◆ **Assignment**
A verbatim copy of all the data is required; the pictures should not appear in it.

◆ **Data to examine**
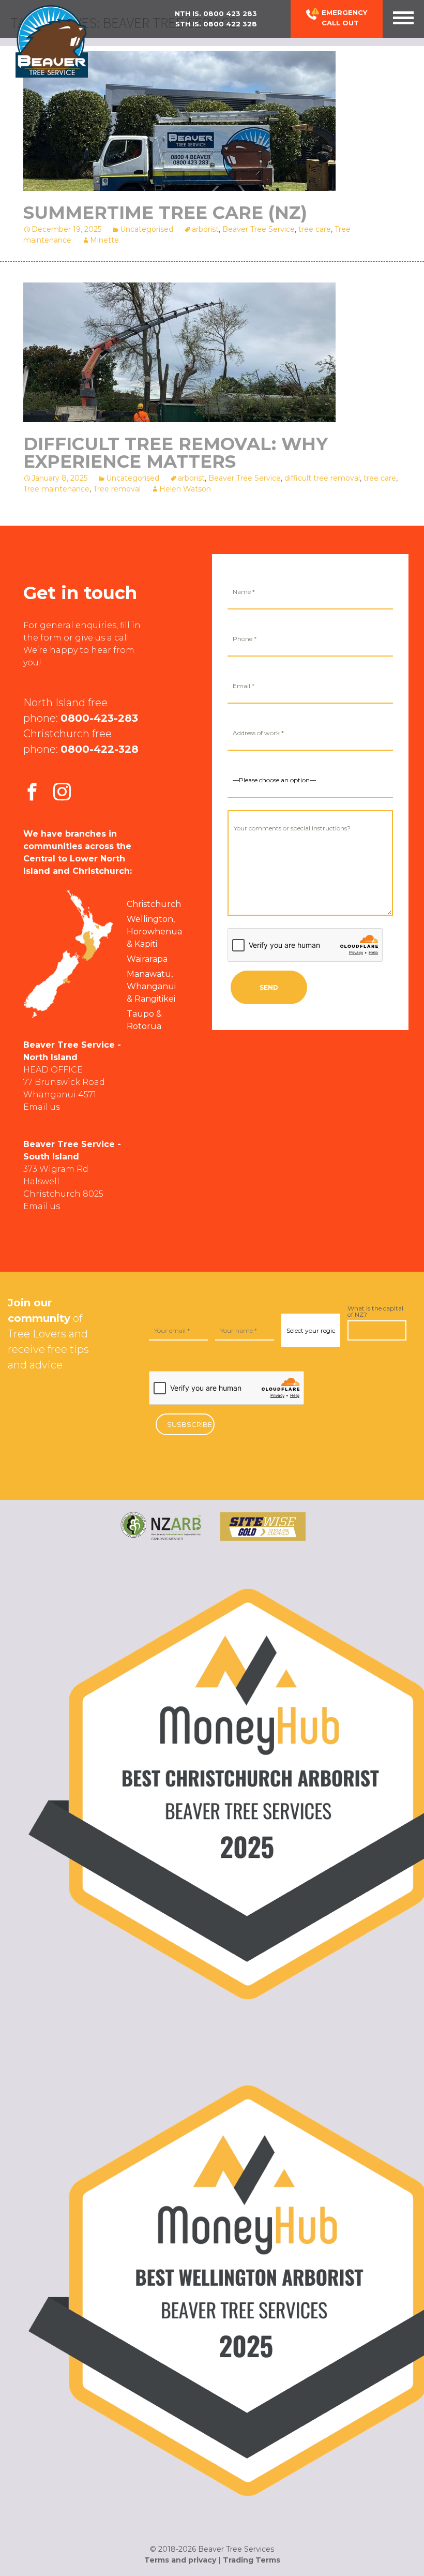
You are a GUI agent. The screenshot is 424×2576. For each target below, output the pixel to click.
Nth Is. (216, 13)
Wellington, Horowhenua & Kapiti (154, 931)
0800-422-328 (99, 749)
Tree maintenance (56, 489)
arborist (205, 229)
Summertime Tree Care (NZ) (165, 213)
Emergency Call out (344, 17)
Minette (104, 240)
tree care (314, 229)
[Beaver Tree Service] (52, 41)
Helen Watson (185, 489)
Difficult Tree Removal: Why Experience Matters (175, 452)
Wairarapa (147, 959)
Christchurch (154, 904)
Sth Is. (216, 24)
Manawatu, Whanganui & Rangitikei (151, 986)
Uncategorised (146, 229)
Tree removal (117, 489)
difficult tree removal (322, 478)
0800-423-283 (99, 718)
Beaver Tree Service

◆ **Task solution**
You are a GUI agent. The screenshot is 424×2576. For each target below, output the pixel to click.
Nth Is. (216, 13)
Wellington, Horowhenua & Kapiti (154, 931)
0800-422-328 (99, 749)
Tree maintenance (56, 489)
arborist (205, 229)
Summertime Tree Care (NZ) (165, 213)
Emergency Call out (344, 17)
Minette (104, 240)
tree care (314, 229)
[Beaver Tree Service] (52, 41)
Helen Watson (185, 489)
Difficult Tree Removal: Why Experience Matters (175, 452)
Wairarapa (147, 959)
Christchurch (154, 904)
Sth Is. (216, 24)
Manawatu, Whanganui & Rangitikei (151, 986)
Uncategorised (146, 229)
Tree removal (117, 489)
difficult tree removal (322, 478)
0800-423-283 (99, 718)
Beaver Tree Service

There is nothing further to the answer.